In applications such as personal assistants, large language models (LLMs) must consider the user’s personal information and preferences. However, LLMs lack the inherent ability to learn from user interactions. This paper explores capturing personal information from user prompts using ontology and knowledge-graph approaches. We use a subset of the KNOW ontology, which models personal information, to train the language model on these concepts. We then evaluate the success of knowledge capture using a specially constructed dataset. Our code and datasets are publicly available at https://github.com/HaltiaAI/paper-PTODSKC

1. Introduction

Currently, many generative artificial intelligence (AI) applications, particularly personal assistants, strive to offer users personalized experiences. To achieve this, AI applications must learn personal information and preferences from user interactions (knowledge capture) and use this learned knowledge in future conversations (knowledge utilization). Implementing this fundamental personal AI approach depends on addressing several complex sub-problems, such as discerning which user prompt information is personal, extracting it, determining whether the extracted information is duplicate, and figuring out its association with other personal data.

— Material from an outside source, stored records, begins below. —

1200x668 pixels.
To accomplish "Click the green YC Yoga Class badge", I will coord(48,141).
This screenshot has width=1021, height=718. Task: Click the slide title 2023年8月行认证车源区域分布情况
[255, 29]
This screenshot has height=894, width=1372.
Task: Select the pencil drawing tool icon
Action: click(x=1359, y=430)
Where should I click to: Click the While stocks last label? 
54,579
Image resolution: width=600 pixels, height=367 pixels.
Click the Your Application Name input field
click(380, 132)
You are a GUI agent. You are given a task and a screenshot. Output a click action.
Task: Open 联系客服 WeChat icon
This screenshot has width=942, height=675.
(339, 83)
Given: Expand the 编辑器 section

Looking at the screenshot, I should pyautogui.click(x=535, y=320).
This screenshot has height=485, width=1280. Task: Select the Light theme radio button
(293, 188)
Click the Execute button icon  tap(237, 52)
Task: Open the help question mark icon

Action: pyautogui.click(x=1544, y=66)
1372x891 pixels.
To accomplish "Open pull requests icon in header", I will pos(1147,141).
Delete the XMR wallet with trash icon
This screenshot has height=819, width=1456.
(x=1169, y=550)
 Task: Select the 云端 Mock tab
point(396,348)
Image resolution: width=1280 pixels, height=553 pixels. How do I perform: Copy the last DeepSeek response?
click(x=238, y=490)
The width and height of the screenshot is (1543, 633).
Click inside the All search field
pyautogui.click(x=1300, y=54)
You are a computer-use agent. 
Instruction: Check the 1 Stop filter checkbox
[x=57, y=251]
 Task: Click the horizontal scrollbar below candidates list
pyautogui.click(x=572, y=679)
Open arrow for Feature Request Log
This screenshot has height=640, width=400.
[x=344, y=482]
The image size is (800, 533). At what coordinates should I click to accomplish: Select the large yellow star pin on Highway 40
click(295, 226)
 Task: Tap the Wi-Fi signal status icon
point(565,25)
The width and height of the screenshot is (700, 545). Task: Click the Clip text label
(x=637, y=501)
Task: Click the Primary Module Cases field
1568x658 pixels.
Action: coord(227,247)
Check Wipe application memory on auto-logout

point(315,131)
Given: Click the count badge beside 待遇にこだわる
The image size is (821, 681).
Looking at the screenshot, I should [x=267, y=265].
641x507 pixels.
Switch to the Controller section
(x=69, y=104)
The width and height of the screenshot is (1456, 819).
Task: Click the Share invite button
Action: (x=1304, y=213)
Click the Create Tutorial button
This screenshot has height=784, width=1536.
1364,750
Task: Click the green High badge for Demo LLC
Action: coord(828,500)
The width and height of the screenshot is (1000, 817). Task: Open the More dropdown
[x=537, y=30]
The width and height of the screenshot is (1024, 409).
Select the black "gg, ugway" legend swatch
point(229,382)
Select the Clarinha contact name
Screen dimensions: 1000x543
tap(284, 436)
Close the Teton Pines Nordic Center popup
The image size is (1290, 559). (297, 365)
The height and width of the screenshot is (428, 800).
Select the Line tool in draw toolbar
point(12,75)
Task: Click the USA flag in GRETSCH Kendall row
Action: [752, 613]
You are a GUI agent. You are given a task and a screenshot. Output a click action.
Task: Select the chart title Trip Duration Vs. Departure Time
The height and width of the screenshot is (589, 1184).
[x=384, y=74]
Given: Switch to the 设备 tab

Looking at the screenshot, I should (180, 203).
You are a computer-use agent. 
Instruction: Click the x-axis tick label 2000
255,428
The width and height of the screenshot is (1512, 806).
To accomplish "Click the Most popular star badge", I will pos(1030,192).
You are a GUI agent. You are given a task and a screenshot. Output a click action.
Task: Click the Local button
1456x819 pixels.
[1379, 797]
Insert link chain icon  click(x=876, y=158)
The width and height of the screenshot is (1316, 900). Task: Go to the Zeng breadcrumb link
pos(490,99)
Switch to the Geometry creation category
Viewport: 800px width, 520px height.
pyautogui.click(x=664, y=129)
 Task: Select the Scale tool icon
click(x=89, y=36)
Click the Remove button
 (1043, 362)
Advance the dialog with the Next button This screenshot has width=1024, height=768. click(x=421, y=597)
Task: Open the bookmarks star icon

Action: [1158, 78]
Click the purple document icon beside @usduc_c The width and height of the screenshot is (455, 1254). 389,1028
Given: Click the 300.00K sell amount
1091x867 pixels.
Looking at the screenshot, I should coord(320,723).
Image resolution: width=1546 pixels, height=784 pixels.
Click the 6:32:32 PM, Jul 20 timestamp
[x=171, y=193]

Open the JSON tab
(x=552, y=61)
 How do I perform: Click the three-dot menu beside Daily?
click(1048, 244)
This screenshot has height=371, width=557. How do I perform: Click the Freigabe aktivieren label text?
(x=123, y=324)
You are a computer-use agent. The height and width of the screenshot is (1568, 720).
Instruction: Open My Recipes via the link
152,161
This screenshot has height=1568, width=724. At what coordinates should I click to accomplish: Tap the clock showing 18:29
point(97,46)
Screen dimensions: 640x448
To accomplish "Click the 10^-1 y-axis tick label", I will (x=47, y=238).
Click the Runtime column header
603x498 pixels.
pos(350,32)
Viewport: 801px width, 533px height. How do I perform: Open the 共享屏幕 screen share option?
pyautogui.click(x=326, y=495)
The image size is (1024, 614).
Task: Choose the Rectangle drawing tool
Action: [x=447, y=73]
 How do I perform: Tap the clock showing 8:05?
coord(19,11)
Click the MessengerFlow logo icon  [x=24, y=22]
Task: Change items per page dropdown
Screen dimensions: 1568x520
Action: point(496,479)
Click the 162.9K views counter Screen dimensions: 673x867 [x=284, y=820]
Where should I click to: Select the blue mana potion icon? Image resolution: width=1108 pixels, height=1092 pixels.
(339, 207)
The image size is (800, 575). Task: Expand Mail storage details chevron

These challenges have been the focus of extensive research within the AI field for many years. However, the emergence of neuro-symbolic approaches through the collaboration between large language models (LLMs) and symbolic AI has provided researchers with new perspectives 1 2 3 4. LLMs’ capabilities in natural language processing can be integrated with the representational and factual reasoning abilities of knowledge graphs, enhanced by the structure, rules, and inference mechanisms offered by an ontology. For targeted personal AI applications, this ontology approach presents several benefits:

  • Ontology schemas enable language models to determine which personal information will be captured and how it will be associated with other captured knowledge.
  • Ontology rules can help identify inconsistencies in the captured knowledge, allowing for validation before storage.
  • Ontology relationships allow the extraction of implicit information from captured knowledge, effectively enabling automatic inference that expands the knowledge graph.
  • A robust, personalized knowledge graph forms a reliable foundation for facilitating personalized interactions with the application through language models.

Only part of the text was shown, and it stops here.